Introduction – NVIDIA provides a comprehensive solution for large language models (LLMs) that spans data preprocessing, distributed training, fine‑tuning, inference acceleration, deployment, Retrieval‑Augmented Generation (RAG), and guardrail technologies.

NeMo Framework Overview – NeMo is a full‑stack LLM platform. It integrates components for data cleaning, distributed training (leveraging Megatron Core), model customization, inference acceleration with TensorRT‑LLM and Triton, RAG, and guardrails. The workflow is divided into six stages: data processing, distributed training, model customization, inference acceleration, RAG, and guardrails.

Key Components of NeMo – The framework includes a data curator for high‑quality dataset creation, an auto‑configurator that generates optimal training parameters from user‑specified constraints, and a launcher that orchestrates training containers on Slurm or Kubernetes clusters. Training supports various tuning types (pre‑training, supervised fine‑tuning, prompt learning, LoRA, etc.) and can run on single‑GPU, multi‑GPU, or multi‑node setups.

Data Processing – Raw data undergoes deduplication, rule‑based quality filtering, and optional model‑based classification.
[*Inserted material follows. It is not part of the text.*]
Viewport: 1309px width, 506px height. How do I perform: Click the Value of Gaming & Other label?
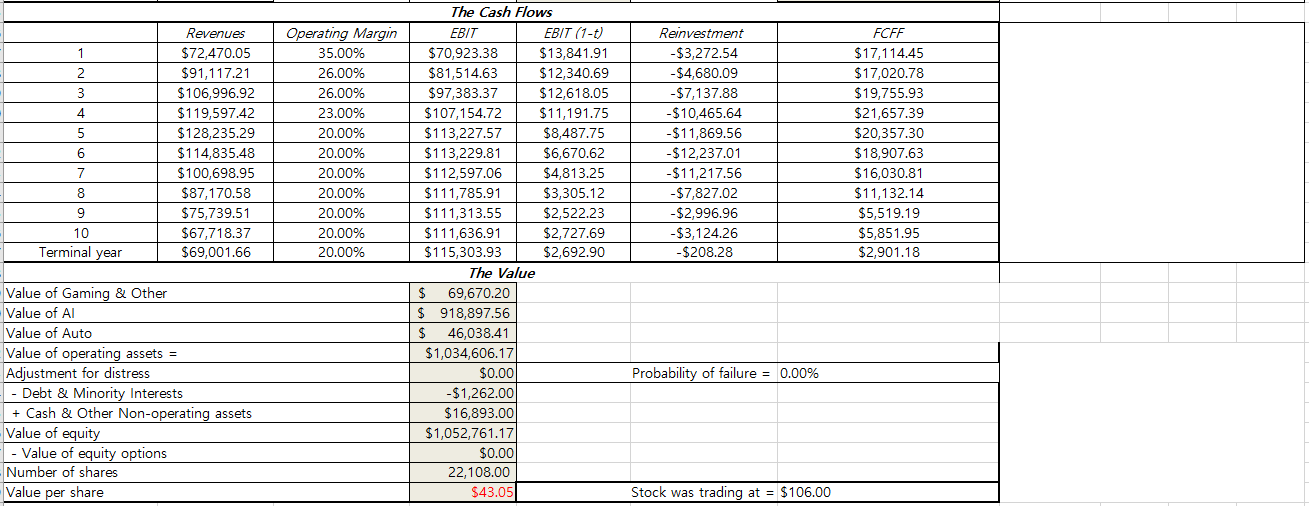pyautogui.click(x=87, y=293)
NeMo Data Curator helps evaluate and improve dataset quality, which directly impacts model performance.

Model Training Optimizations – NeMo uses three main acceleration strategies: tensor‑parallel and pipeline‑parallel distribution, sequence‑parallelism (which avoids reduce‑after‑all synchronization), and selective activation recomputation to reduce memory usage. These techniques are built on NVIDIA Megatron Core.

Deployment Practices – After training, the model is exported to an inference container that runs Triton and TensorRT‑LLM. The container can be deployed on Kubernetes for serving, while training containers run on Slurm or K8s clusters.

TensorRT‑LLM for Inference – TensorRT‑LLM is an open‑source, Apache‑2.0 licensed accelerator that focuses on reducing latency and increasing throughput for LLM inference. It adds KV‑caching, optimized multi‑head‑attention kernels, inflight batching, multi‑GPU/Node support, and integrates many Fast Transformer plugins.

Key Features of TensorRT‑LLM – Supports various attention variants (multi‑query, group‑query), quantization for multiple model families, and a workflow that builds an engine by selecting the fastest CUDA kernels and fusing layers.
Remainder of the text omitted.